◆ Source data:

▼

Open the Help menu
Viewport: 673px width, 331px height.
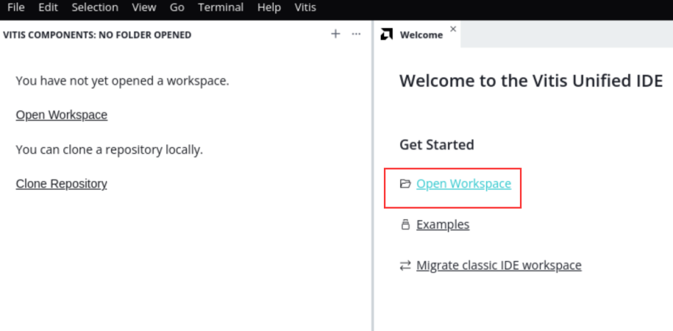269,7
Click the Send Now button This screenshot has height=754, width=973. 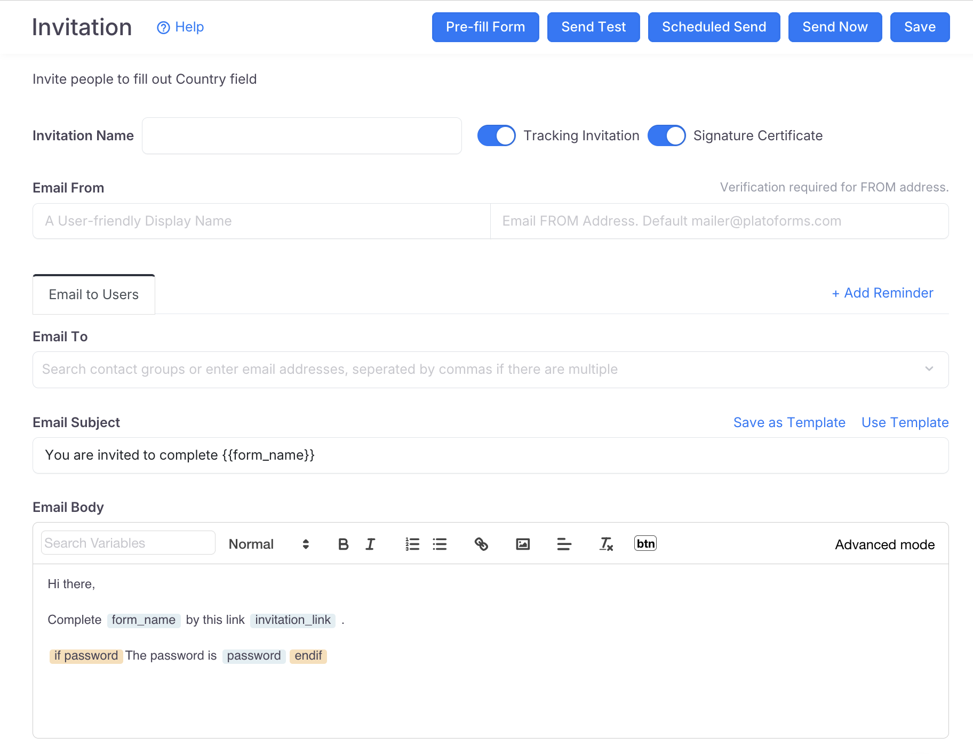tap(835, 27)
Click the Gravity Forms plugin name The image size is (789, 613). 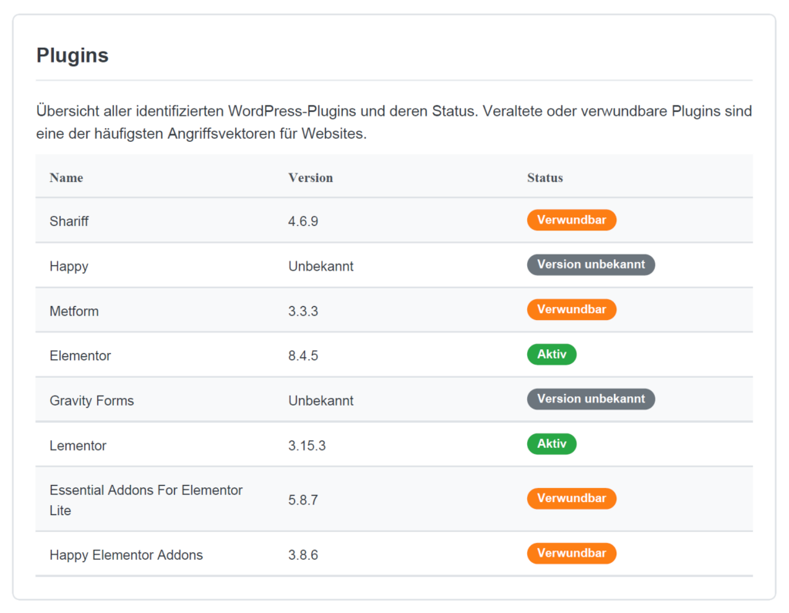click(92, 400)
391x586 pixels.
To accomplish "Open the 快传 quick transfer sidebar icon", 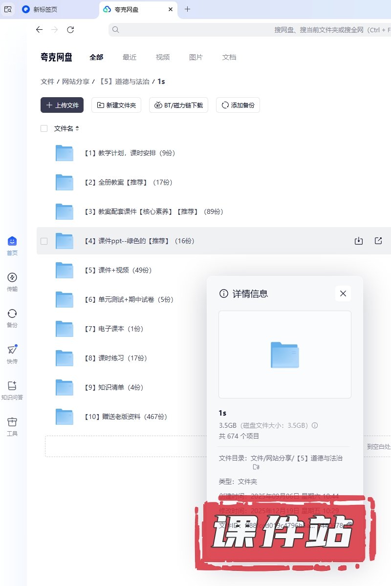I will pos(12,350).
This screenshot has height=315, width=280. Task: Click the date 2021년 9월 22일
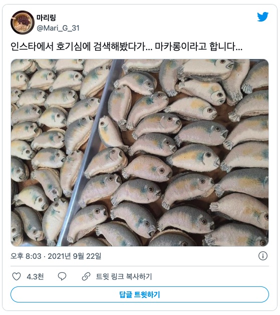coord(75,256)
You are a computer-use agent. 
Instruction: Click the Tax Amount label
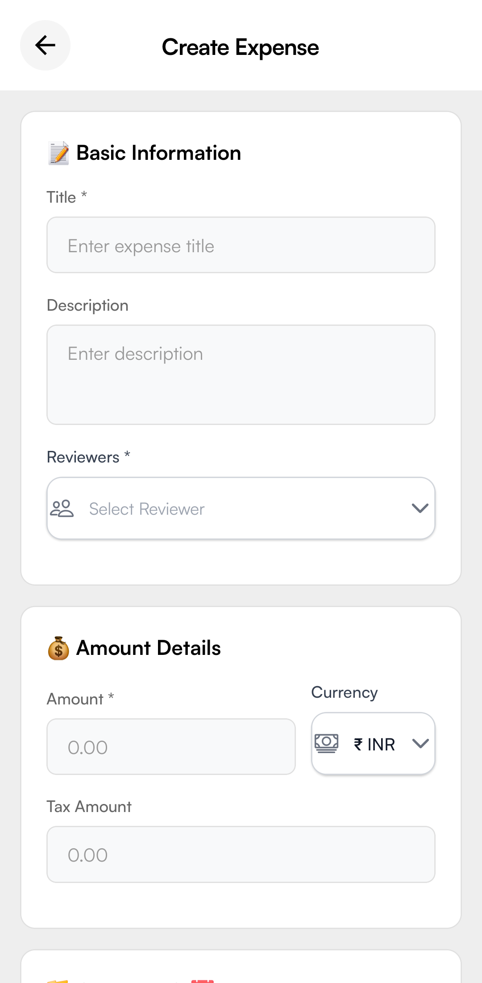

▲

◆ Problem description: An exact copy is needed of the lines running from the one with "You are a computer-use agent." through the end of the data above, and of those lines only, without pictures.

◆ Exercise solution:
You are a computer-use agent. 
Instruction: Click the Tax Amount label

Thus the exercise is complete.